In my work, twice a week I join a group of mostly twenty-somethings in a class I teach on business communication. They consistently connect our topics of clear writing, strong presentations, and knowing your audience to the bigger topics of inclusion, belonging, and compassion. They remind me of the importance of kindness as an element of communication, even in “cold” business exchanges. They cheer one another on. They share openly their struggles with anxiety as we all try to reconnect after two years of mostly virtual interactions, and their apprehensions about the world “out there.” And they share of themselves generously, describing their experiences and world-views and asking deep questions.
How can I not be hopeful, being dosed regularly with reasons to hope?
Last evening, the two seventeen year olds shared one of their favorite shows with us. It depicts an ongoing struggle of ordinary people against a dominating and dictatorial leader, who only seeks conquest. (In this universe, the “ordinary people” are frogs and toads, mostly, and the dictator is a giant newt. The frogs and toads are helped by a trio of human girls who found themselves transported to this alternative world. It’s animated, but you probably guessed that.) One of the human girls in the show stated something like, “we have to be ready when the war begins.”
One seventeen-year old head popped up. “The war is already started. Just because there hasn’t been an actual battle yet, doesn’t mean the war hasn’t started.”

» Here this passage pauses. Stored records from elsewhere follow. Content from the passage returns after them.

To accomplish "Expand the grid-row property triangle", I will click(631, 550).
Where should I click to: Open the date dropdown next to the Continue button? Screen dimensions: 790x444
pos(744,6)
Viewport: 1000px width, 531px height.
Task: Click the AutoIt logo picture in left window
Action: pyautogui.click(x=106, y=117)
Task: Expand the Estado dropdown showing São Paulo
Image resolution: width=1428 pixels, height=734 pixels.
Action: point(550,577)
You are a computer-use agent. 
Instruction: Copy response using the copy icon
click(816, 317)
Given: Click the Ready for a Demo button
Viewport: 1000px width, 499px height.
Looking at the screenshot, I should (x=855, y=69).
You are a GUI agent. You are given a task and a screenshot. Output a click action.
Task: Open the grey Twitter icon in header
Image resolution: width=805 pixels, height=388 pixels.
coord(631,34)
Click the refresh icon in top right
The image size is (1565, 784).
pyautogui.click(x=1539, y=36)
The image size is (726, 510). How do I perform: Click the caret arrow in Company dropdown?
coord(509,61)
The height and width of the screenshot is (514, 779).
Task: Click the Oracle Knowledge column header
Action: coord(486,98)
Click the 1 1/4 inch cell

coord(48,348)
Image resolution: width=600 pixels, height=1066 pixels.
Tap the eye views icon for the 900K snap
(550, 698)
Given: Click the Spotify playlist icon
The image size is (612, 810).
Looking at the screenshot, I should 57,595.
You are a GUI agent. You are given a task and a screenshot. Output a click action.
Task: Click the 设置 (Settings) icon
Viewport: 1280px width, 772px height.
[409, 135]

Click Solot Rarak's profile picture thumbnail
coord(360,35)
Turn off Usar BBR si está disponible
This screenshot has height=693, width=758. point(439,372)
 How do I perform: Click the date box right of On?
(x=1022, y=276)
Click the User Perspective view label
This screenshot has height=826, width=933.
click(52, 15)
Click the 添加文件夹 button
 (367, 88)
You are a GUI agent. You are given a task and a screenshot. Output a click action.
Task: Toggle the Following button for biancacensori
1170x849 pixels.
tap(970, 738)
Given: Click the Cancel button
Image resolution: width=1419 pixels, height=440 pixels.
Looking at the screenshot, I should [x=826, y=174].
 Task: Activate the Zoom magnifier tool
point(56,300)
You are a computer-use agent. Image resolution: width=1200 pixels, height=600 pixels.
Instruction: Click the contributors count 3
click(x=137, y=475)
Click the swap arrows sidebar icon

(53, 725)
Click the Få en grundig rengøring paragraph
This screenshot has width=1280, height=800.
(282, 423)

Wow, I thought, he could be describing our own political world. War started in Ukraine, or in Yemen, or in Syria, or in our own regions and histories, as soon as one group decided to dehumanize another. Battles and violence are the result of this decision, not a cause of it.
They get it, these young folk, and they inspire me to clear as much garbage - literal and figurative garbage - out of their way as I can, so they can focus their energies on the big challenges out there.
Whatever you celebrate this time of year, make sure to notice all the reasons to be optimistic about the renewal young folk are creating already.
Sent with love and gratitude, as always.